© JUNGE FREIHEIT Verlag GmbH & Co.  www.jungefreiheit.de  25/08 13. Juni 2008

Frisch gepresst

Fußball und Kunst. Wer wirklich etwas von Fußball versteht, für den ist diese Sportart seit 1970 Geschichte. Da verloren Helmut Schöns Mannen im 120minütigen Ragnarök das mexikanische Halbfinale gegen Italien 3:4. Vergleichbar sind damit nur "Wankdorf 1954", kein Klassespiel, aber eine mythische Wonne, und das Endgefecht im Wembley-Stadion 1966, als die Briten mit Hilfe eines sowjetrussischen Linienrichters ihr ominöses drittes Tor in der Verlängerung simulierten. Zur Peripetie des Dramas kam es aber schon in der regulären Spielzeit, als der Kölner Wolfgang Weber die Pille mit dem Schlußpfiff zwischen Albions Pfosten knallte: Ausgleich 2:2. Die fotografische Fixierung der Weber-Granate schlägt noch heute in jedes Sun-Gemüt wie "the Blitz" ein. Und für den Berliner Kunsthistoriker Horst Bredekamp verwickelt die Aufnahme den Betrachter bis in alle Ewigkeit in ein "Kaleidoskop der Passionen". Der Wembley-Schnappschuß ist für ihn aber nur eines von mehreren Versuchen, dem Beispiel des Meisters Aby Warburg zu folgen und "kodifizierte Erregungsformen" nicht allein in den Erzeugnissen der "Hochkultur", sondern in profanen Lebensbereichen aufzuspüren. So können die beiden Aufsätze über "Fußball als letztes Gesamtwerk" und seine Deutung der Fotostrecken aus dem "Archiv der Extremerfahrungen" inmitten einer Sammlung kunsthistorischer Aufsätze Bredekamps womöglich den Zugang zu einer Geisteswissenschaft erleichtern, die gemeinhin als verschärft "elitär" gilt (Bilder bewegen. Von der Kunstkammer zum Endspiel. Verlag Klaus Wagenbach, Berlin 2007, broschiert, 255 Seiten, Abbildungen, 13,90 Euro).

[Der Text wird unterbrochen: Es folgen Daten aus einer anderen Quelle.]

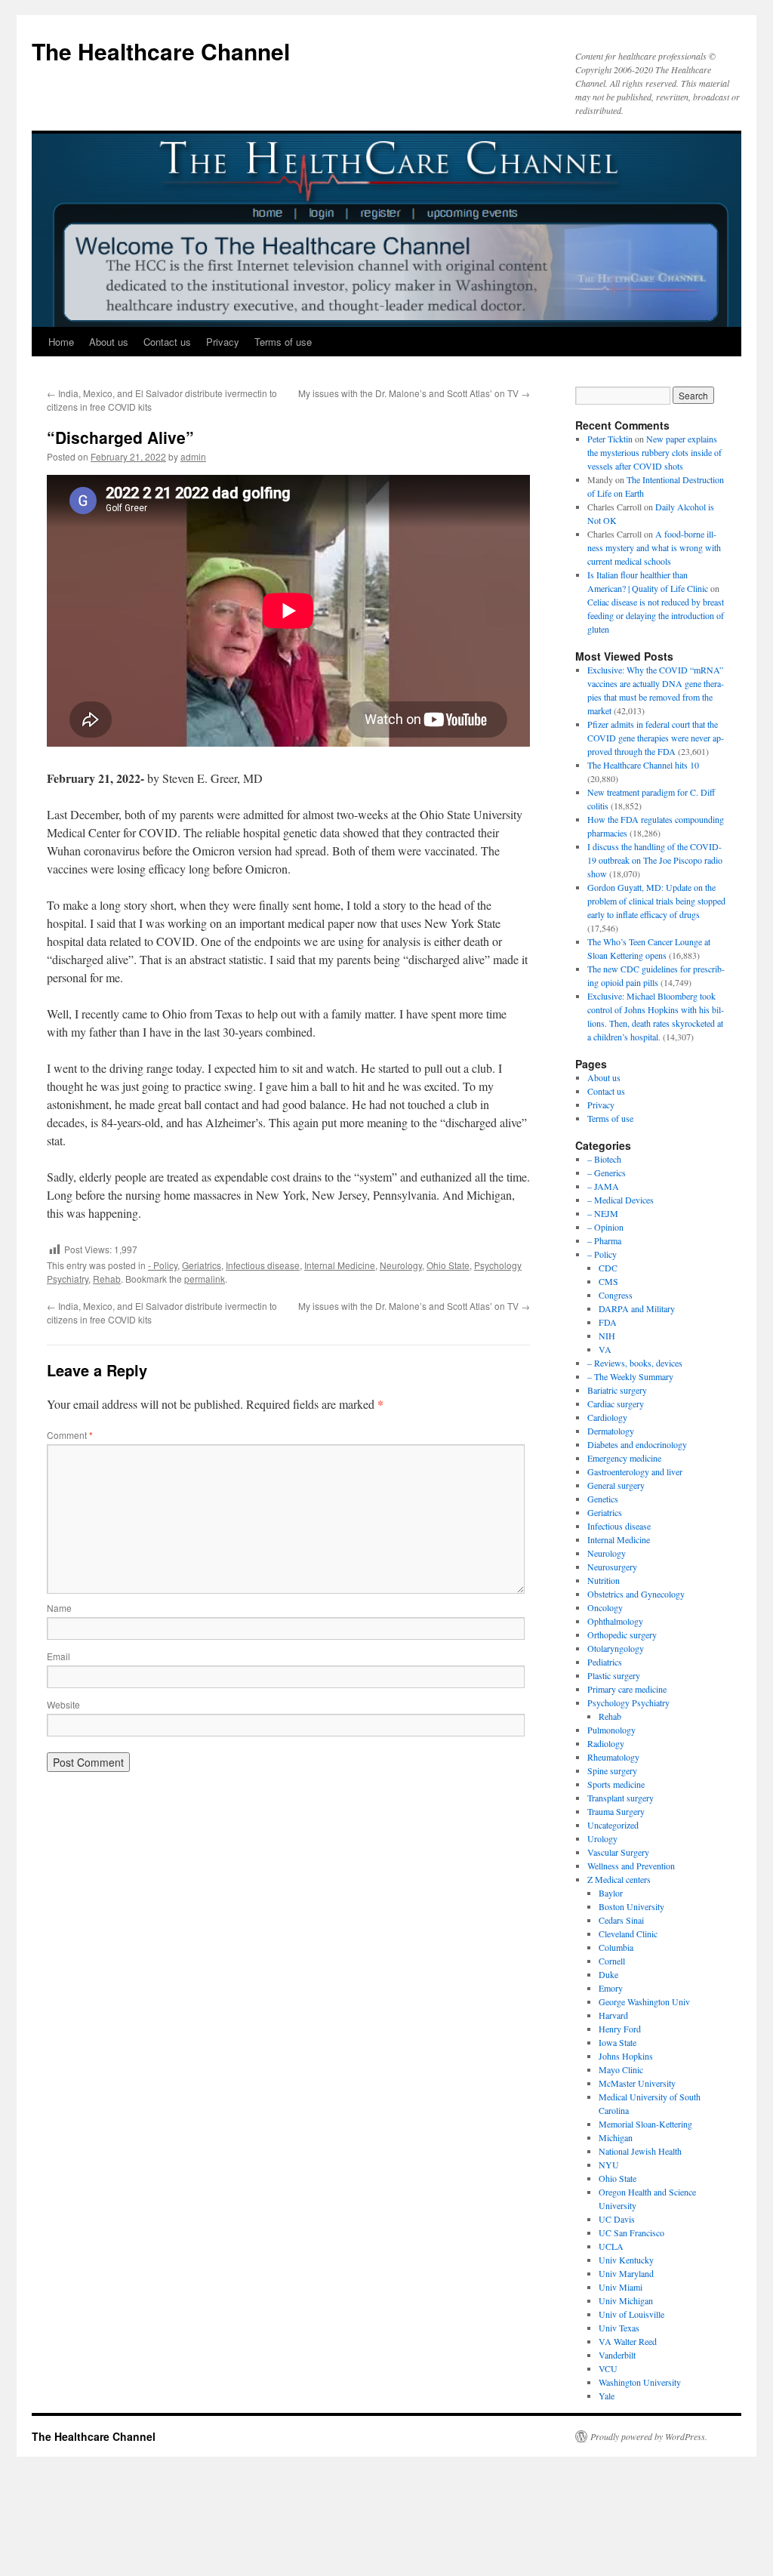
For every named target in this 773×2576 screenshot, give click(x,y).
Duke (608, 1974)
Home (61, 341)
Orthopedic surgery (622, 1634)
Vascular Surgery (618, 1852)
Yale (606, 2396)
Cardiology (607, 1417)
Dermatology (610, 1431)
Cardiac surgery (615, 1403)
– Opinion (605, 1227)
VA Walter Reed (628, 2341)
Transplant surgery (620, 1798)
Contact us (167, 341)
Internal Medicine (339, 1265)
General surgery (616, 1485)
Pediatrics (604, 1662)
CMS (608, 1281)
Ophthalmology (615, 1621)
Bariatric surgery (617, 1390)
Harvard (613, 2015)
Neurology (401, 1265)
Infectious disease (263, 1265)
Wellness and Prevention (631, 1866)
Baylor (611, 1893)
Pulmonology (611, 1730)
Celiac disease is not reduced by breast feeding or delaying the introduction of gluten (655, 615)
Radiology (605, 1743)
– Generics (606, 1172)
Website (63, 1704)
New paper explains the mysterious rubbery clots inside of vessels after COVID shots (654, 452)
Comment (70, 1434)
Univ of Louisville (631, 2314)
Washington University (640, 2382)
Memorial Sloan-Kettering (645, 2124)
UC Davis (617, 2219)
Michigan (616, 2137)
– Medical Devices (620, 1200)
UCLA (611, 2246)
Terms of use (283, 341)
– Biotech (604, 1159)
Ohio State (448, 1265)
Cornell (612, 1961)
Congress (616, 1295)
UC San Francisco (631, 2232)
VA (605, 1349)
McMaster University (637, 2083)
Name (59, 1607)
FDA (608, 1322)
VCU (608, 2368)
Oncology (605, 1607)
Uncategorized (613, 1825)
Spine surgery (612, 1770)
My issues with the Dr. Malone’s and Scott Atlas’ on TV (414, 393)
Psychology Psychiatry (628, 1702)
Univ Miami (620, 2287)
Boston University (631, 1906)
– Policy (602, 1254)
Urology (602, 1838)
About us (108, 341)
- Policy (162, 1265)
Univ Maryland (626, 2273)
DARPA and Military (637, 1308)
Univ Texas (619, 2328)
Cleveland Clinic (628, 1933)
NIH (607, 1336)
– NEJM (602, 1213)
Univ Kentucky (626, 2260)
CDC (608, 1268)
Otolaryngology (615, 1648)
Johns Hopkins (626, 2056)
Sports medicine (616, 1784)
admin (193, 456)
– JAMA (603, 1186)
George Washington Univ (644, 2001)
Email (58, 1656)
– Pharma (604, 1240)
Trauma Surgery (616, 1811)
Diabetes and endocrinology (637, 1444)
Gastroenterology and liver (634, 1471)
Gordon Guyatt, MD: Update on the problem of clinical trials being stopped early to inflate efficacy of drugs (656, 900)
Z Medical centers (619, 1879)
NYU (609, 2164)
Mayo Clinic (621, 2069)
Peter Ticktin (610, 439)
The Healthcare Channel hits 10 (643, 765)
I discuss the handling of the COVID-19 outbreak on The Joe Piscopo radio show (654, 860)
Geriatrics (201, 1265)
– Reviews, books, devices (634, 1363)
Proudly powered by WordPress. (648, 2436)
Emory (611, 1988)
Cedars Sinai (621, 1920)
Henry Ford (620, 2029)
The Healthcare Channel (161, 51)
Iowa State (617, 2042)
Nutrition (603, 1580)
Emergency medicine (624, 1458)
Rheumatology (613, 1757)
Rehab (107, 1278)
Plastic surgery (613, 1675)
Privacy (222, 341)
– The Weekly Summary (630, 1376)
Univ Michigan (626, 2300)
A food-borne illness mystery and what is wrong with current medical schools (654, 547)
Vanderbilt (617, 2355)
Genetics (602, 1499)
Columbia (616, 1947)
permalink (204, 1278)
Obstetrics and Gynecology (636, 1594)
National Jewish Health (640, 2151)
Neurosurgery (612, 1567)
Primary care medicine (627, 1689)
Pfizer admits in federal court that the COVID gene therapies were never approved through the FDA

Preußen. Preußen hat Konjunktur - wieder einmal. Als im vergangenen Jahr der 60. Jahrestag seiner Auflösung begangen wurde, widmete der Spiegel dem untergegangenen Staat eine flott geschriebene und opulent bebilderte Serie. Mit dem Band "Preußen. Eine unbekannte Großmacht" liegt diese, ergänzt um weitere Beiträge, nun in Buchform vor. Vor allem die Artikel der Spiegel-Redakteure lesen sich mitunter so, als seien die Autoren selbst überrascht, daß Preußen sich nicht - wie sonst immer wieder gerne vom Spiegel kolportiert - auf Rückschrittlichkeit und Militarismus reduzieren läßt, sondern eben auch für Fortschritt und Reformen stand. Daneben gibt es in dem Band, der einen guten Querschnitt durch die Geschichte bietet, lesenswerte Beiträge von dem Schriftsteller Günter de Bruyn und dem australischen Historiker Christopher Clark, an dessen jüngst erschienene ausgewogene Preußenstudie das Spiegel-Buch indes nicht heranreicht (Stephan Burgdorff, Norbert F. Pötzl, Klaus Wiegrefe, Hrsg., DVA München und Spiegel-Verlag Hamburg 2008, gebunden, 320 Seiten, 19,95 Euro).